Your heart rate is monitored by a physician while you walk on a treadmill.
The Executive’s Personal Health Advisor cautions that if three or more of the following 10 characteristics hit close to home, you’re probably pushing yourself beyond your acceptable stress threshold:
- Overplannings. You budget your time so tightly that you can barely finish one task before rushing to the next. There’s no time for the unexpected – which you equate with a mini-disaster. Your schedule is unrealistic since it is impossible to produce quality work in the time allotted. As a result, you become frustrated because you can’t meet the high standards you’ve set for yourself.
- Multiple Thinking. You’ve got too many thoughts racing through your mind because you’ve bitten off more than what you can chew. While you work on one task, your thoughts dwell on the next decision. You appear to be a good listener, but actually you’re not thinking about what’s being said. Moreover, you want to get on with the discussion. You’ll rush slow talkers to get to the point. With so much cramming your cranium, you lose your concentration and inhibit sound thought and logic.
- Insistence on Winning. You need to be in first place, since being second is synonymous with failure. As a result, you don’t allow yourself to do something simply for the experience or fun of it.
- Excessive Need for Recognition. You don’t take pride in a job well done or feel a sense of accomplishment unless your efforts are praised. Recognition is what motivates you, and without it, you often end blatantly bragging.
- “Guilt Trips” Instead of Relaxation. You have difficulty relaxing and distinguishing the line where your business life ends and leisure begins. Social contacts tend to be clients rather than friends and business dominates your thoughts at social events. Even when you do “get away from all,” you feel guilty.

Exercise 1>
Answer these questions about the passage on signs of too much stress:
(a) How many of the characteristics must hit close to home to suggest you are pushing past your stress threshold?
(b) Under "Insistence on Winning," what is being second the same as?
(c) Under "'Guilt Trips' Instead of Relaxation," what do social contacts tend to be rather than friends?
Exercise 2>
Continue the passage on signs of too much stress from where it stops.
The records have nothing to do with the passage on signs of too much stress.

Given data>
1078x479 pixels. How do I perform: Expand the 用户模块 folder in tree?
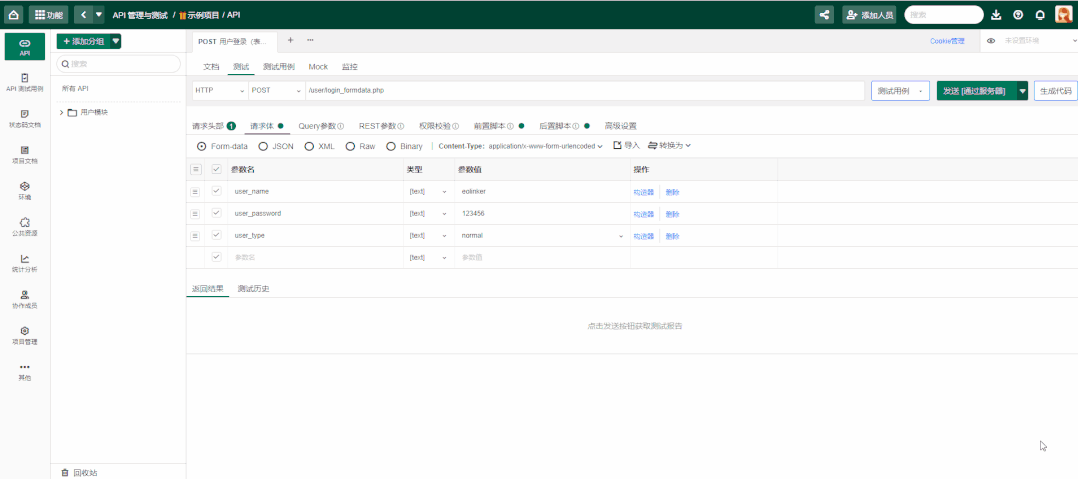click(x=61, y=112)
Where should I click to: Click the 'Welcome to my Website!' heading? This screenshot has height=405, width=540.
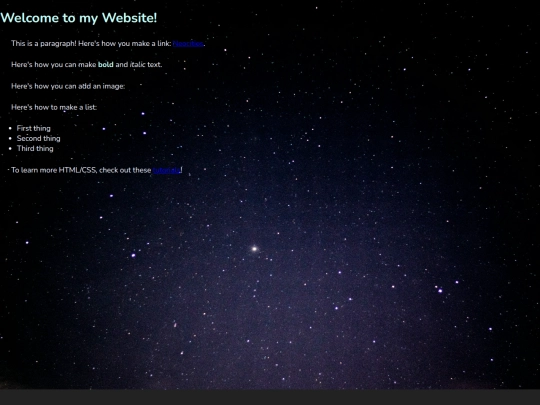(79, 18)
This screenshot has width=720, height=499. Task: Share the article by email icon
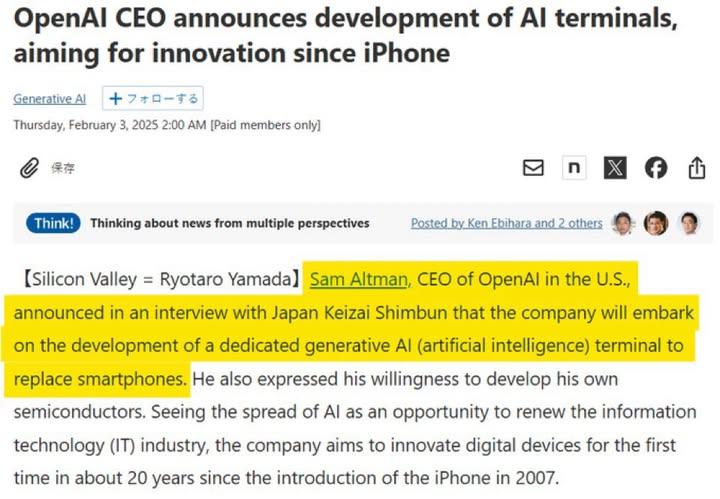[x=534, y=168]
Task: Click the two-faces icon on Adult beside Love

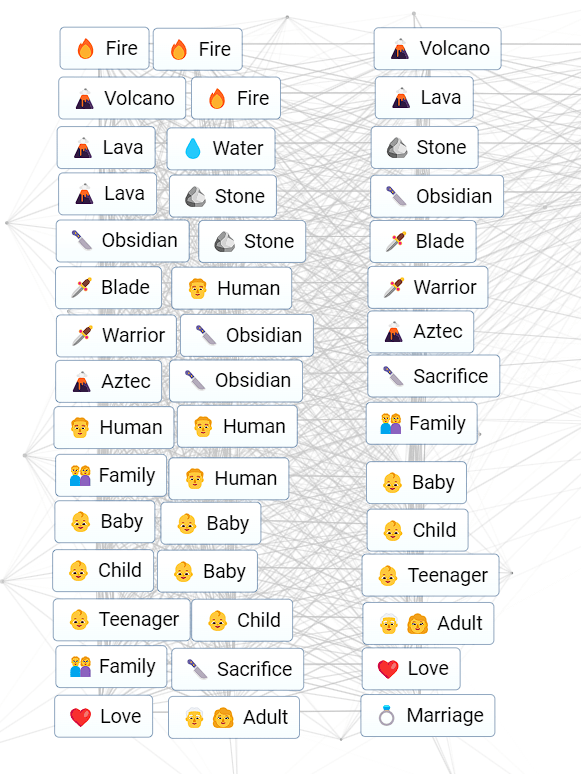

Response 1>
(a) Three or more
(b) Failure
(c) Clients

Response 2>
- Uncontrollable Impatience. You can’t watch someone do something without advising them or actually doing it yourself. If you can’t take charge, you become frustrated and exasperated. You get upset with yourself, too, when things don’t go exactly as planned or when someone else performs a task better than you. You rush yourself and others, and with this accelerated pace, you never enjoy your accomplishments because you’re too busy moving towards the next goal.
- A Need for Deadlines. If you don’t have a deadline, you’ll create one thinking it will increase your efficiency. Actually, all it does is increase pressure. You try to do too many things at once and try to stagger deadlines to get everything done. In fact, you never have enough time to devote full attention to any one thing.
- Preoccupation with Time. The clock rules you. While working on one project, you’re figuring out when it will be done so you can start on the next. You become stressed as you check the time and realize that you’re falling behind schedule.
- Intense Competitiveness. You’re constantly in competition with everyone in your business and personal life. If you stop for a moment, you fear you’ll be surpassed.
- Obsession with Work. Everything but work is excluded from your life. You’re the first to arrive and last to leave the office – and even then, you take work home.
If these symptoms sound all too familiar, you are stressed. Better yet, get off the daily grind so you’ll have a more comfortable existence. Or indulge in a relaxing hobby, like listening to soft music or reading your favorite pocketbook.